Artists and Astronomers 'Observe' the Universe Together
Our current view of the universe, to quote Albert Einstein, is "not weirder than we do imagine, but weirder than we can imagine." That said, we have no choice but to observe the universe through human eyes and brains. How can we even start to make sense of it?
One answer might be to call in the artists. For thousands of years, people have used art to explore ideas that humble, confuse or even frighten us. A new exhibition opening in Pasadena continues this tradition, bringing artists and astronomers together to create original pieces of art.
Called "Observe," the exhibition is the culmination of a yearlong collaboration between two Pasadena institutions -- the Art Center College of Design and NASA's Spitzer Science Center at the California Institute of Technology. Beginning Oct. 10, visitors to the Art Center's Williamson Gallery will be challenged to stretch their imaginations as infrared observations from NASA's Spitzer Space Telescope are visualized through the minds of five contemporary Southern California artists.

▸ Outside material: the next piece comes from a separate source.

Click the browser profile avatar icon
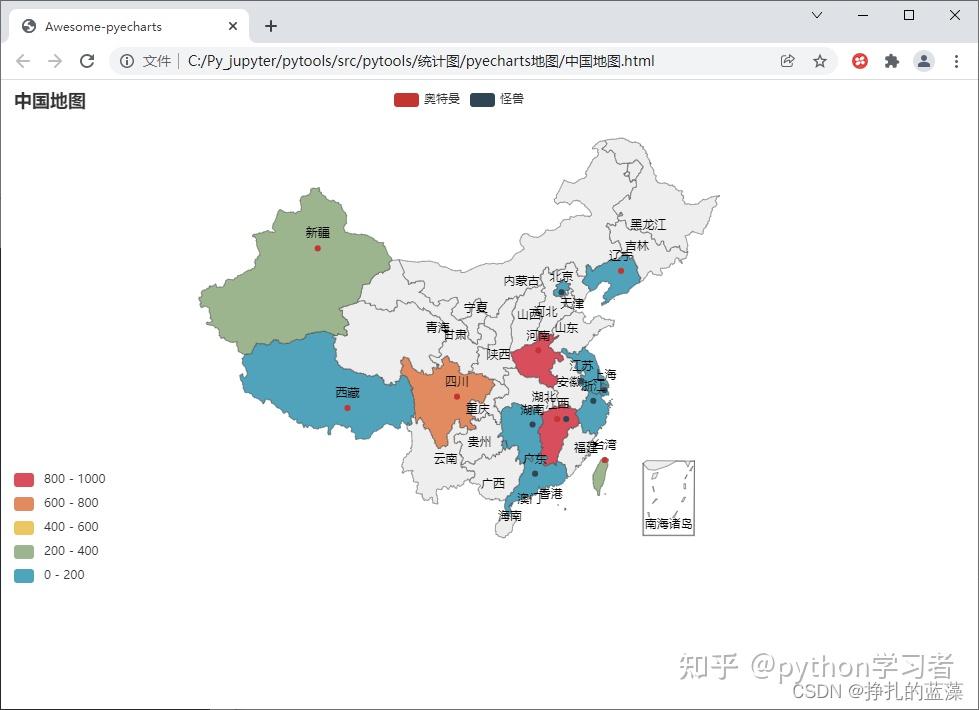The height and width of the screenshot is (710, 979). (x=923, y=61)
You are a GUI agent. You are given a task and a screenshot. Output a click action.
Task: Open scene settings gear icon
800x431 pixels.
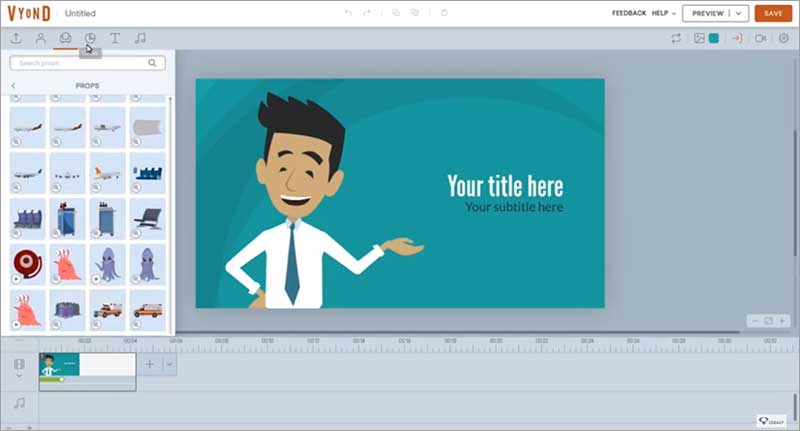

"Science is bringing us spectacular discoveries that torque our everyday perception of reality. Things like black holes, multiple universes and time distortions challenge our human-centered culture and beliefs," said Stephen Nowlin, director of the Williamson Gallery. "This is an exhibition about the newly unknown."
Dan Goods, an Observe artist and a visual strategist at NASA's Jet Propulsion Laboratory in Pasadena, was fascinated by the idea that light from distant stars and galaxies travels for years before reaching us. "Some of those stars died thousands of years ago, and they only exist in the light that is still on its way to our eyes," he pointed out.
Goods built a clock that spans a large room. Spheres throughout the room represent the hours. The spheres all look the same at the entrance, but like stars in the sky, they are actually different sizes and distances away. Speakers on the spheres play back sounds from people in the room, distorted and delayed by random time increments. This distortion represents a phenomenon called "redshift" in astronomy, in which light is stretched to longer wavelengths as it travels through space. "It's like the stars are talking to you," Goods explained.
Other projects include an interactive video installation by Daniel Wheeler, which invites visitors to "send" data all over the world to create an abstract collage of images; and a planetarium-like room filled with changing projections of the stars by Lita Albuquerque. George Legrady used a projected laser to make patterns representing all the pointing commands that have been sent up to Spitzer in space. And Lynn Aldrich created a fake-fur wormhole -- a theoretical tunnel through space and time -- that people can crawl through.
"I was amazed by the serendipities that cropped up," said Michelle Thaller, outreach manager at the Spitzer Science Center. "Lynn Aldrich's furry wormhole is a great way to represent the weird, almost chaotic nature of other dimensions!"
"I've always thought that Spitzer's images were spectacular, but working with the artists has made me look at scientific data in a whole new way," she added. "Data out of context can become art."
Observe opens to the public on Oct. 10 as part of ArtNight Pasadena, a weekend of art around town sponsored by the Pasadena Arts and Culture Commission. Opening-night hours are 6 to 10 p.m. The exhibition will run though Jan. 9, 2009, ushering in the International Year of Astronomy, a yearlong celebration of the 400th anniversary of Galileo and the first telescope.
JPL manages the Spitzer mission for NASA's Science Mission Directorate, Washington. Science operations are conducted at the Spitzer Science Center. Caltech manages JPL for NASA.